Ingrid Jendrzejewski (Independent Scholar)

Posted on Friday, March 5th, 2010

‘“No True Science Without Imagination”: Representations of Science and the Scientist in turn-of-the-20th-century dramatisations of Dr Jekyll and Mr Hyde

Examining the way science and scientists have been portrayed in stage plays has much to tell us about the history of public engagement with the sciences, the developing role of the scientist in society and the cultural effects of advancements in science and technology.

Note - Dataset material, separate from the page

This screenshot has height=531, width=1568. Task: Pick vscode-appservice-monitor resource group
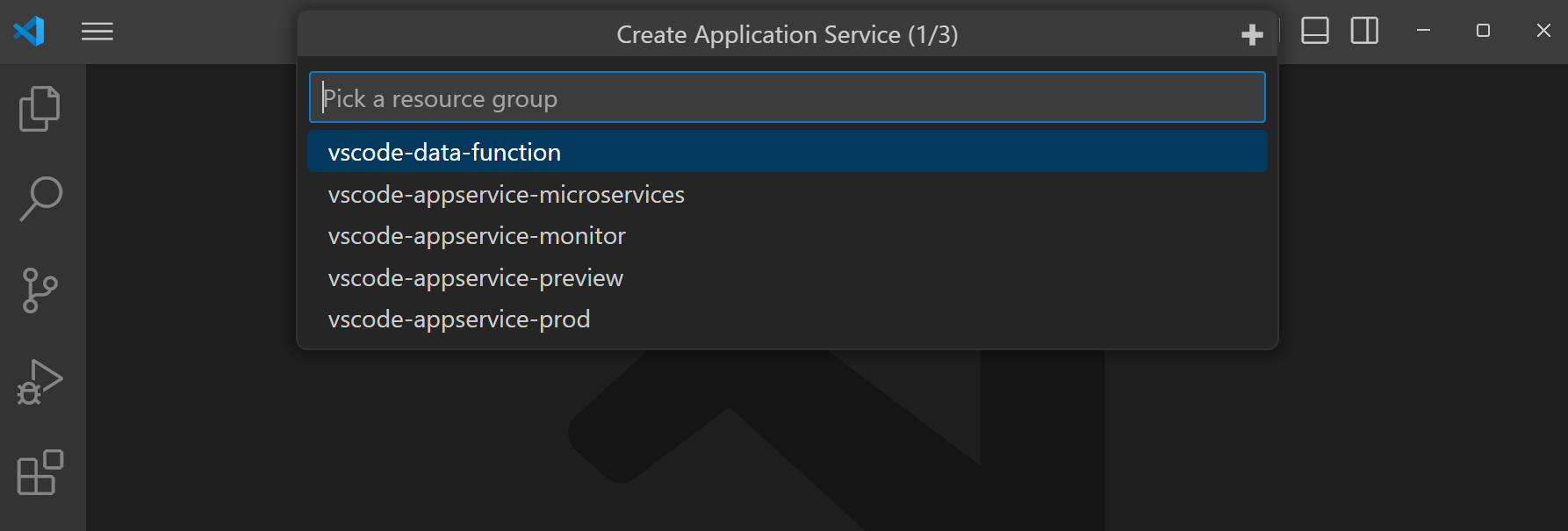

One of the most popular characterisations of a practitioner of science that appeared on the stage around the turn of the twentieth century was the character of Dr Jekyll. Stevenson’s novella was published in 1886 and, within a year, Thomas Russell Sullivan’s stage adaptation Dr. Jekyll and Mr. Hyde opened in New York.  In 1888, Daniel E Banmann’s competing adaptation opened in the US and both versions saw their UK premières. Numerous other adaptations followed, including J Comyns Carr’s 1910 production at Queen’s Theatre in London.

Attempts to translate the novella to the stage resulted in theatrical productions that depart quite radically from the original text in several ways, including the manner in which Dr Jekyll is represented – or reinvented. In this paper, I am interested in exploring how the three adaptations mentioned above engage with Dr Jekyll and his work, and how his role as a practitioner of medicine and science was revised and reinterpreted for the turn-of-the-century stage.